Apache Spark Source code reading 4-dstream real-time stream Data Processing

Source: Internet
Author: User

You are welcome to reprint it. Please indicate the source, huichiro.

Spark streaming can process streaming data at almost real-time speeds. Different from the general stream data processing model, this model enables spark streaming to have a very high processing speed and higher swallowing capability than storm.

This article briefly analyzes the spark streaming processing model, the initialization process of the spark streaming system, and the subsequent processing steps when external data is received.

Overview of streaming data features

Compared with common file (I .e., fixed content) data sources, the so-called stream data has the following features:

  1. Data is constantly changing
  2. Data cannot be rolled back
  3. Data continues to flow
Dstream

If you want to summarize the processing logic of spark streaming in one sentence, it is"Persists, discretization, and batch processing of continuous data ".

Let's take a closer look at the reasons for this.

  • Data PersistenceTemporarily store the data received from the network to provide the possibility of re-occurrence of the event when an error occurs,
  • DiscretizationThe endless flow of data has never come to an end, just as Zhou xingchi's comedy said, "The worship is like the water of the Yellow River, and it is out of control ". Since it cannot be exhausted, it will be split by time. For example, if one minute is used as the interval, the data collected within one minute is stored together in a centralized manner.
  • Batch ProcessingProcess the persistent data in batches, and apply the processing mechanism to the previous RDD mode.

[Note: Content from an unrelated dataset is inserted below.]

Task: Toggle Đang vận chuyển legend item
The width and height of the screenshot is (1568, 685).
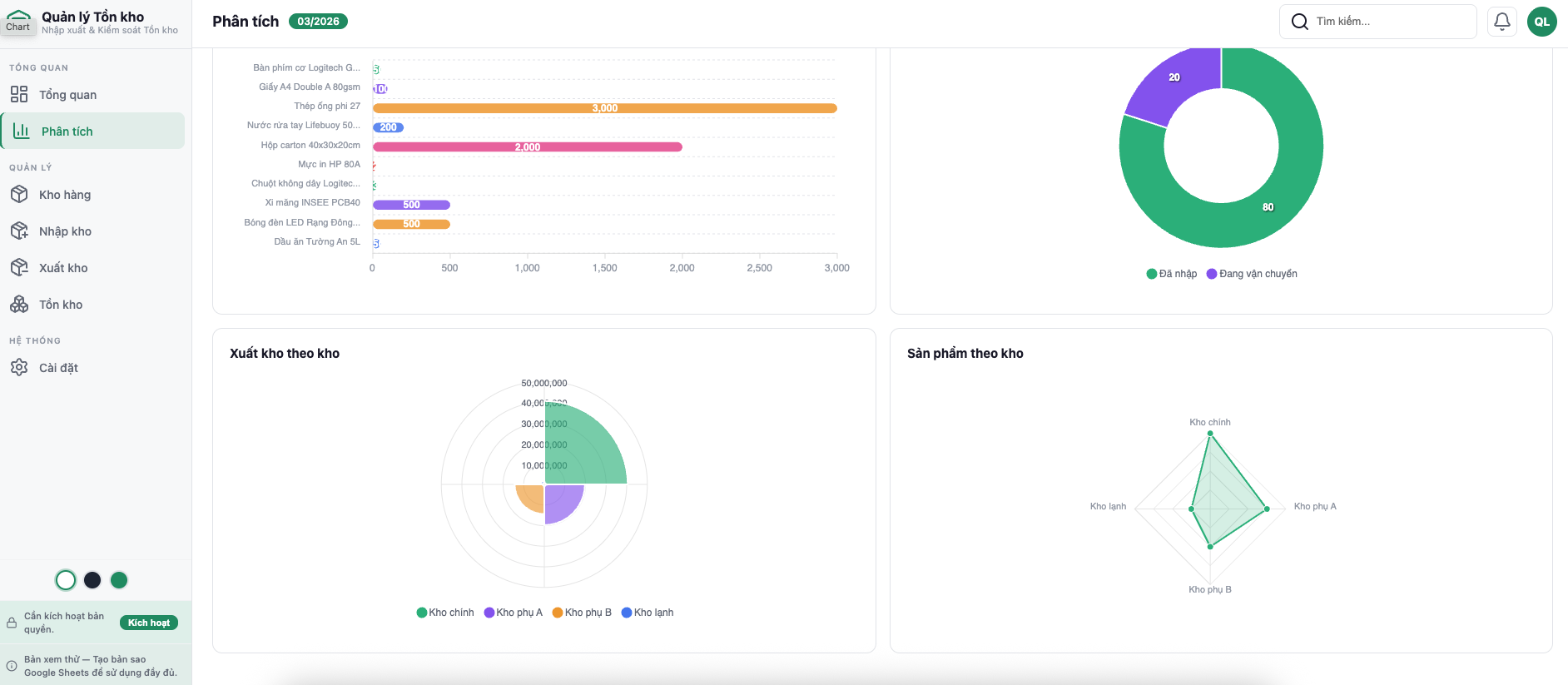Action: click(x=1252, y=274)
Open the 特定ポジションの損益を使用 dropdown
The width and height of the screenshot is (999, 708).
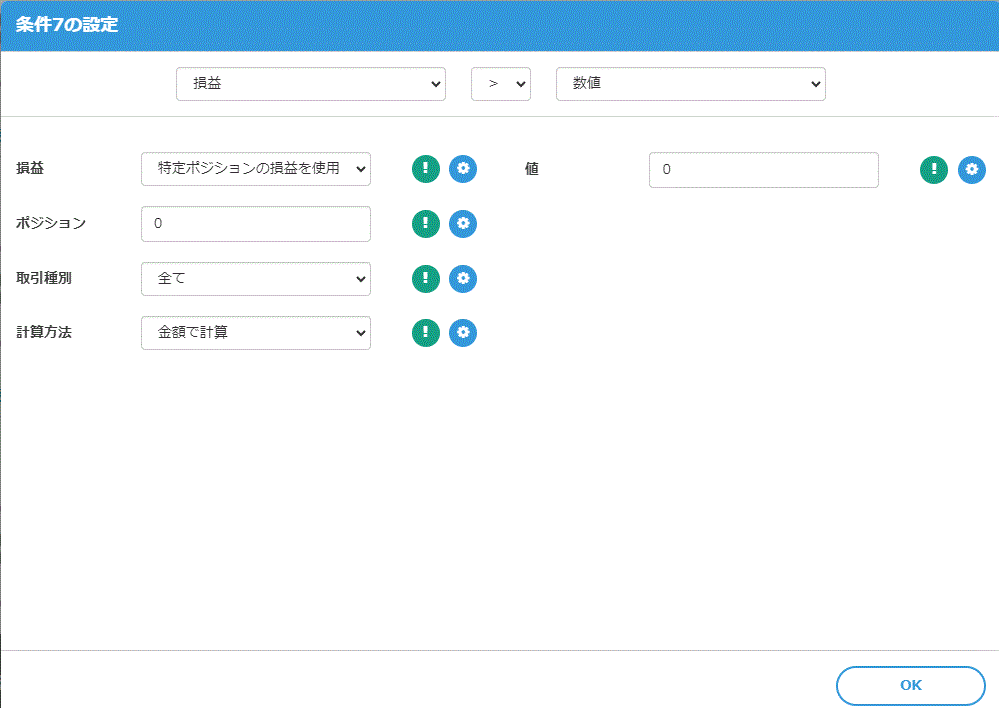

Dstream is another layer of encapsulation of RDD. If dstream. Scala and RDD. Scala are enabled, it can be found that almost all operations on RDD have corresponding definitions in dstream.

Operation acting on dstream is divided into two types:

  1. Transformation
  2. Output indicates that the output results will be returned. currently supported include print, saveasobjectfiles, saveastextfiles, and saveashadoopfiles.
Dstreamgraph

If there is an input, there must be an output. If there is no output, all the previous actions are meaningless. How can we bind these inputs to the output? The solution to this problem depends on dstreamgraph, which records the input stream and output stream.

  private val inputStreams = new ArrayBuffer[InputDStream[_]]()  private val outputStreams = new ArrayBuffer[DStream[_]]()  var rememberDuration: Duration = null  var checkpointInProgress = false

The elements in outputstreams are automatically added to dstreamgraph when an output-type operation acts on dstream.

An important difference between outputstream and inputstream is that it will overloadGeneratejob.

Initialization Process

Streamingcontext

Streamingcontext is the entry point for spark streaming initialization. The main function is to generate jobscheduler based on input parameters.

Set inputstream

If the stream data source is from socket, useSocketstream. If the data source is from a constantly changing file, you can useFilestream

Submit for running

Streamingcontext. Start ()

 

Data Processing

Taking socketstream as an example, the data comes from socket.

Socketinputdstream starts a thread that uses the receive function to receive data.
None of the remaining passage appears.